Isaacs describes chalitzah in the following way: Before a court of three rabbis, the brother puts on a shoe made of black cloth, knitted in a certain way. He then removes the shoe to unravel it, “a very troublesome job. For he must unravel it, by making use only of his two thumbs and two little fingers.”
Certain Jewish museums display chalitzah shoes as part of their exhibits. In my grandmother’s memoirs, she writes that in chalitzah ceremonies in her town, the widow would have to unravel a difficult knot. There’s no mention at all of a shoe.
In a chapter about the bar mitzvah traditions of his time, Isaacs writes that on the day following the celebrations, the boy’s father must either send his son off to learn a trade or provide him with merchandise to sell in order to become a merchant, forcing him suddenly to bid farewell to his childhood.
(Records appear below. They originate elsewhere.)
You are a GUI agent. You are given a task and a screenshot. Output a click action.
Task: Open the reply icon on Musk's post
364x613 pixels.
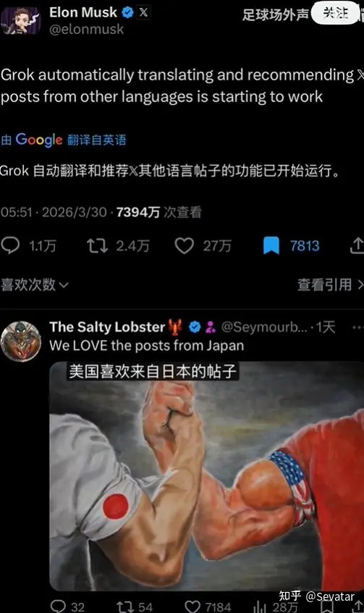coord(10,245)
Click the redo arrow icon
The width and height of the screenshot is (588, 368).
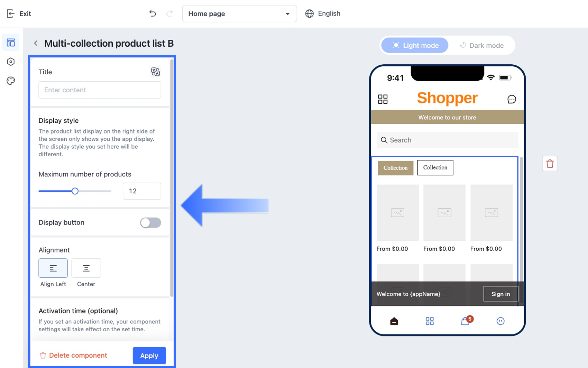click(169, 13)
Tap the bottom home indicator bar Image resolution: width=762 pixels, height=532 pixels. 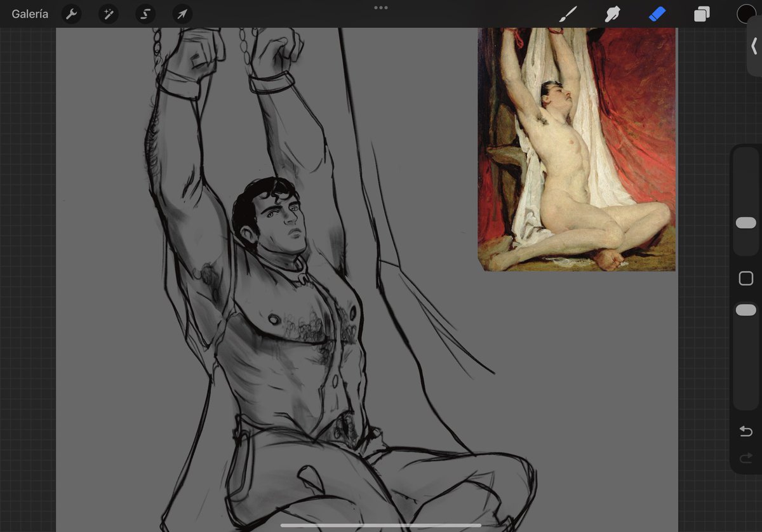[x=380, y=526]
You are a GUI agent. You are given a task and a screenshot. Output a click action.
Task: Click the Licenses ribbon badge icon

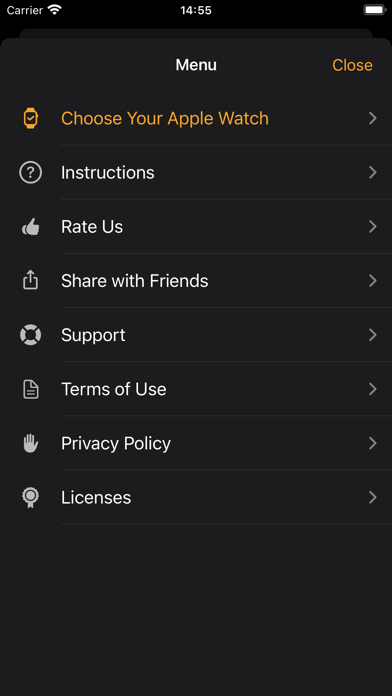pos(30,498)
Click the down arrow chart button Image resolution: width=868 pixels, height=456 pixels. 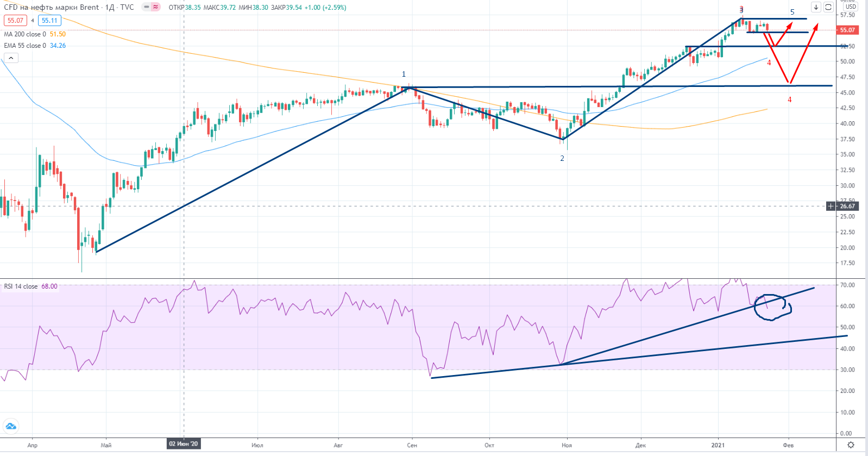(816, 7)
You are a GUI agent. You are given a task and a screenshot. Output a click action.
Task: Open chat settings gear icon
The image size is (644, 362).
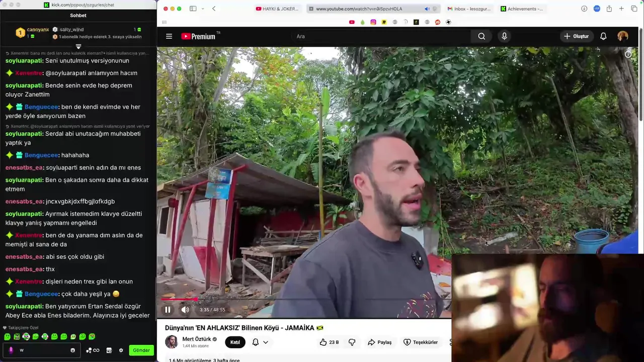(x=121, y=350)
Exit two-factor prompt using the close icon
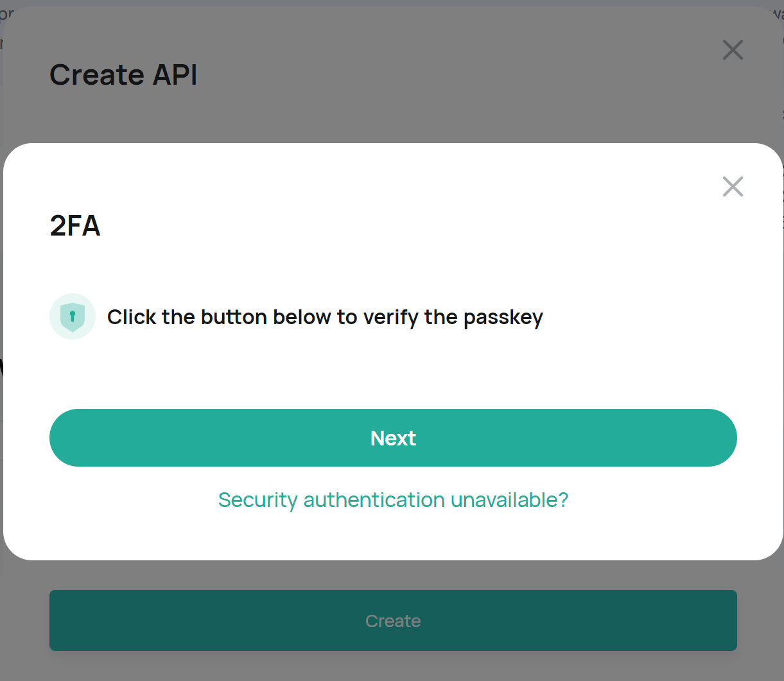 point(733,187)
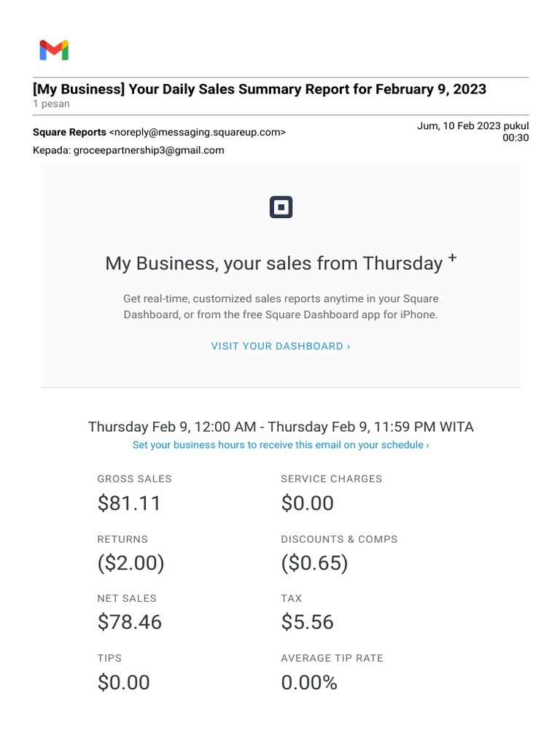Click the Average Tip Rate value 0.00%
560x747 pixels.
coord(309,683)
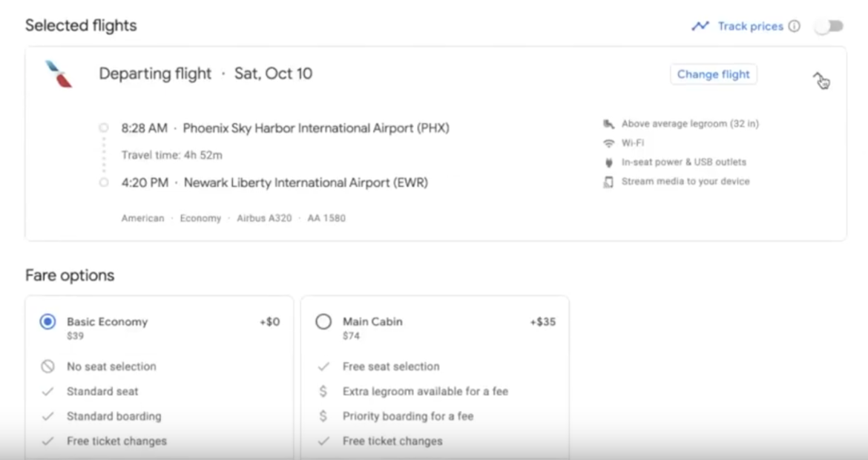Screen dimensions: 868x460
Task: Click the Track prices link
Action: coord(752,26)
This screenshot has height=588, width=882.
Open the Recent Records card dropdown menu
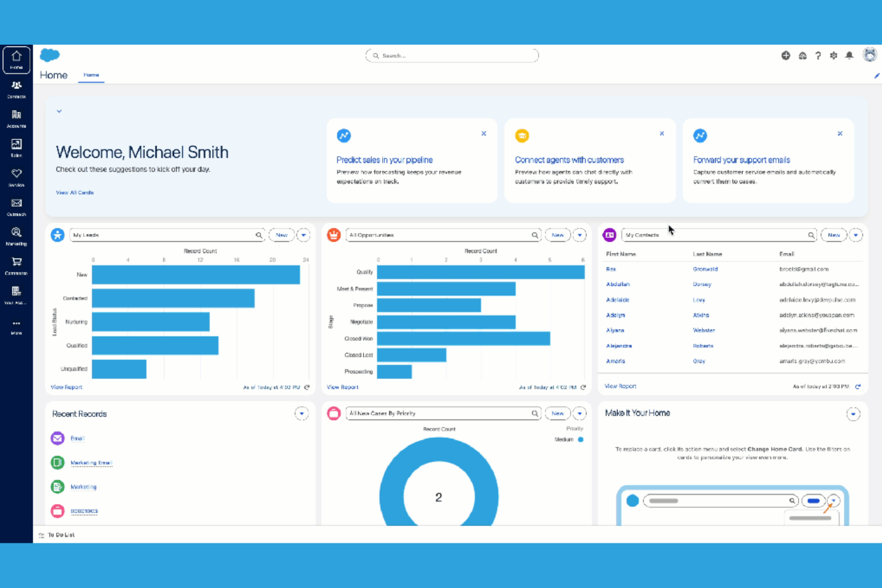point(302,413)
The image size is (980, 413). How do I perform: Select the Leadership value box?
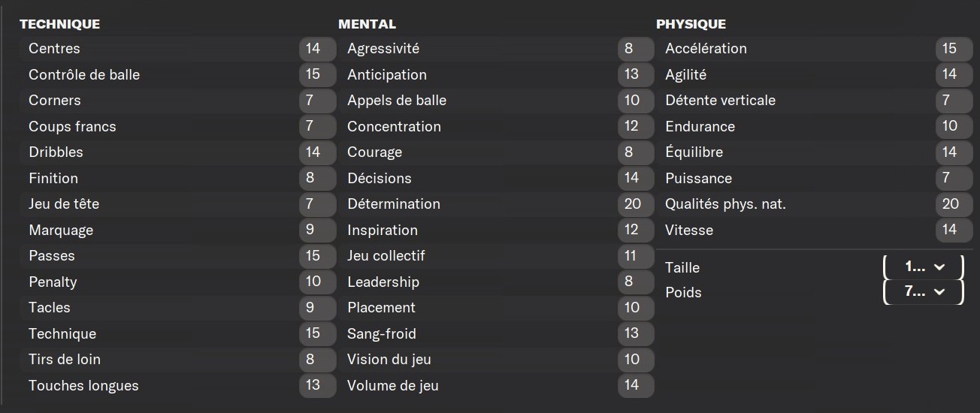tap(636, 282)
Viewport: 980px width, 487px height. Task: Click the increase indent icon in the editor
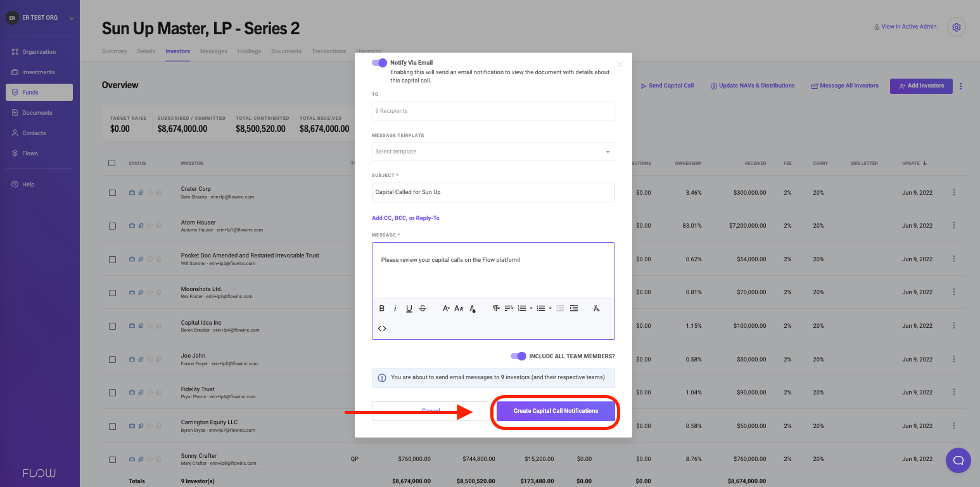coord(574,308)
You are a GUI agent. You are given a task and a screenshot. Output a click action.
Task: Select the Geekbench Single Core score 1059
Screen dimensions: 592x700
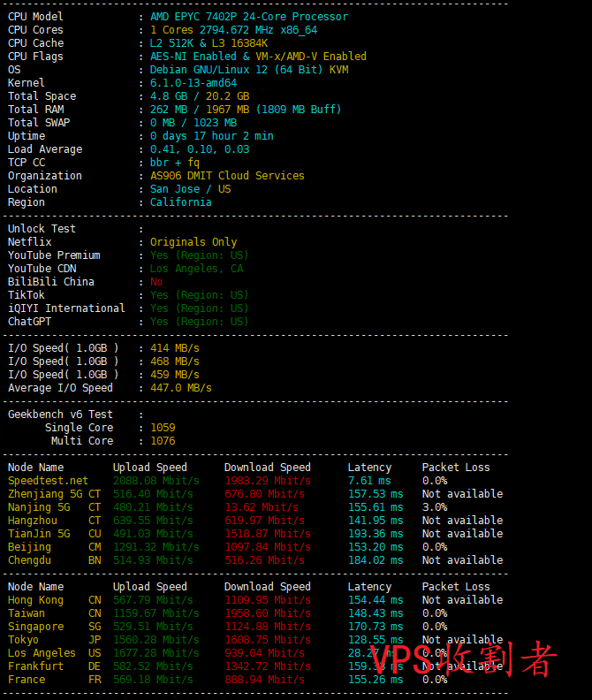(x=163, y=428)
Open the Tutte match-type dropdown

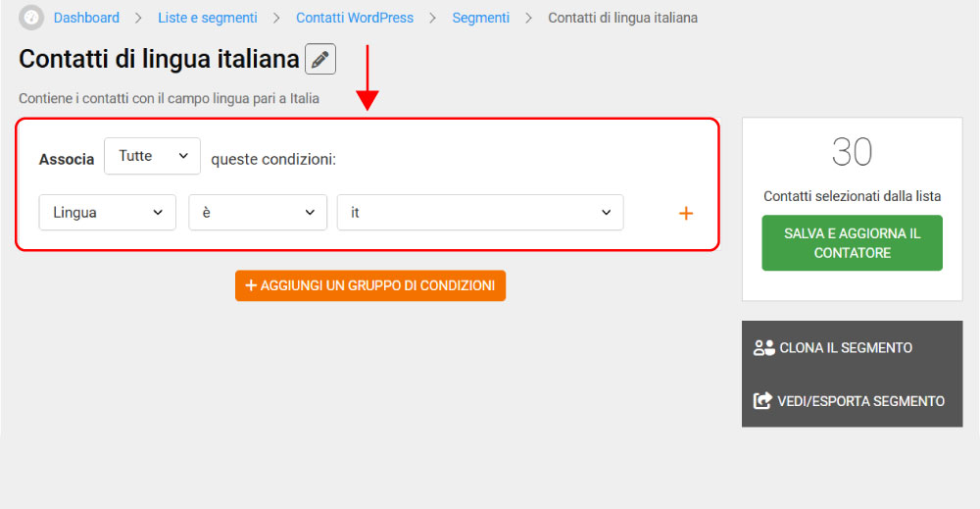point(152,156)
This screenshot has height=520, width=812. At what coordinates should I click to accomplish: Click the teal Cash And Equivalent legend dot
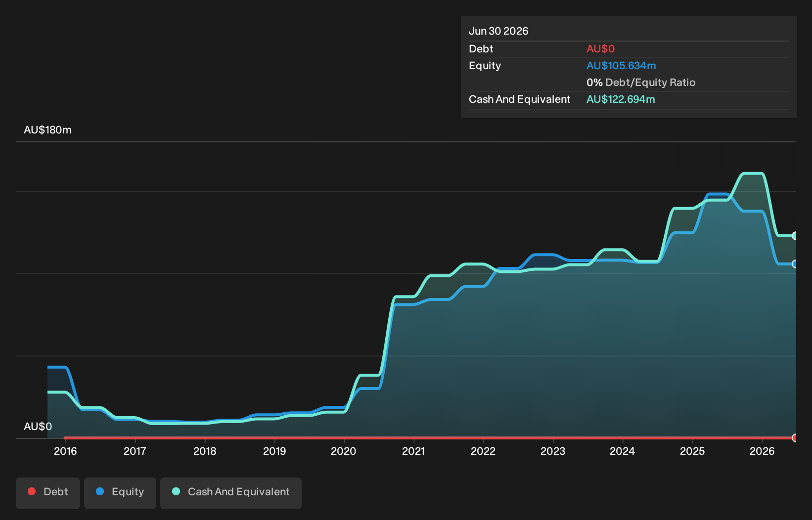coord(176,491)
It’s clear that the author was well-versed in Jewish law, perhaps even a scholar, before converting. He was intimately familiar with the Talmud and Midrash, and even Kabbalah. When he explains the Jewish belief in the Messiah, he gives all the details: “When the Messiah blows his trumpet in Jerusalem the sound will be so great, that the Jews living in different parts of the world will hear the sound thereof; and that very moment will be transformed into angels, and by the power of God, be transferred to Jerusalem, where the Messiah will reign over them… for Jerusalem they look upon as their paradise. And all the Jews, who have died and been buried since the creation of the world, will work their passage under ground the same as moles, and rise on the same spot where the temple stood in the days of old.”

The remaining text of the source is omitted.